= Exercise goal =
Repeat each record below exactly, omitting whatever pictures appear in it.

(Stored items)
++++++

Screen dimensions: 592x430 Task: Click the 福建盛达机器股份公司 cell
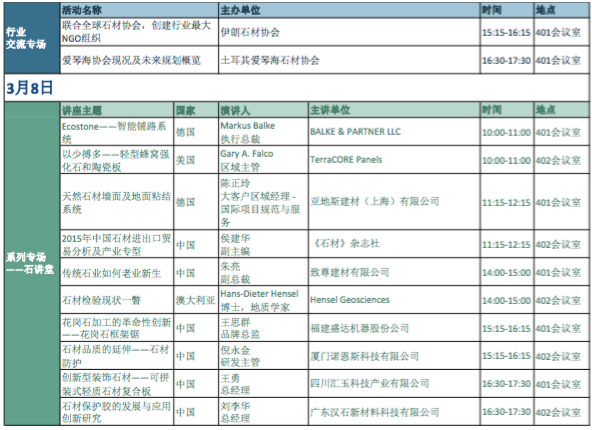(394, 328)
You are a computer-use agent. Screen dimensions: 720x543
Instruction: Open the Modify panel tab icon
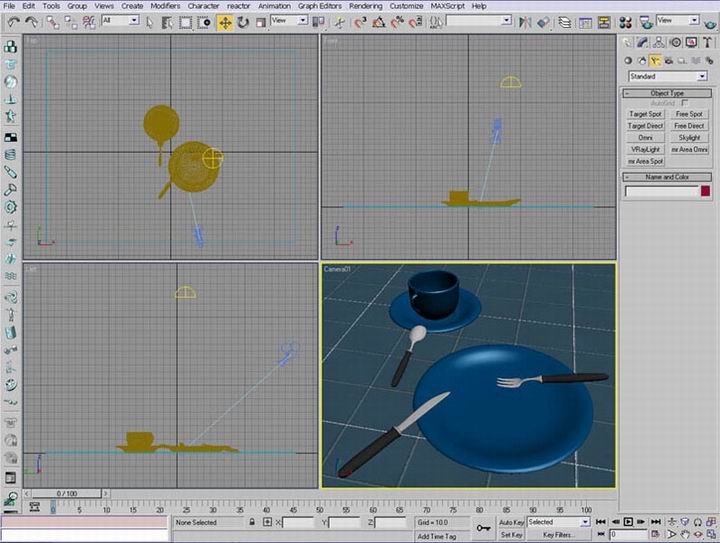(643, 42)
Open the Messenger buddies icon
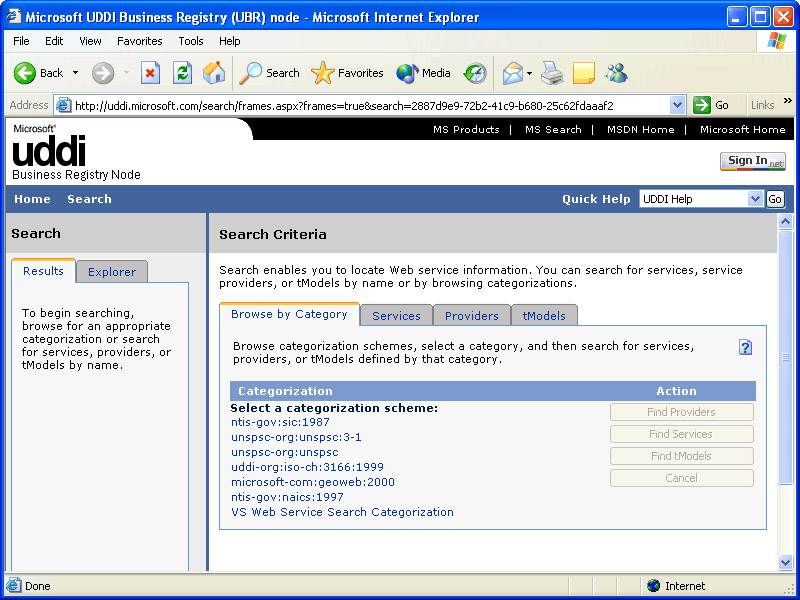The width and height of the screenshot is (800, 600). 616,73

++++++

= Response to the exercise =
Screen dimensions: 592x430 Task: Click the 福建盛达机器股份公司 cell
(394, 328)
You are a computer-use agent. Screen dimensions: 720x543
Instruction: Open the Modify panel tab icon
(643, 42)
Open the Messenger buddies icon
The width and height of the screenshot is (800, 600). 616,73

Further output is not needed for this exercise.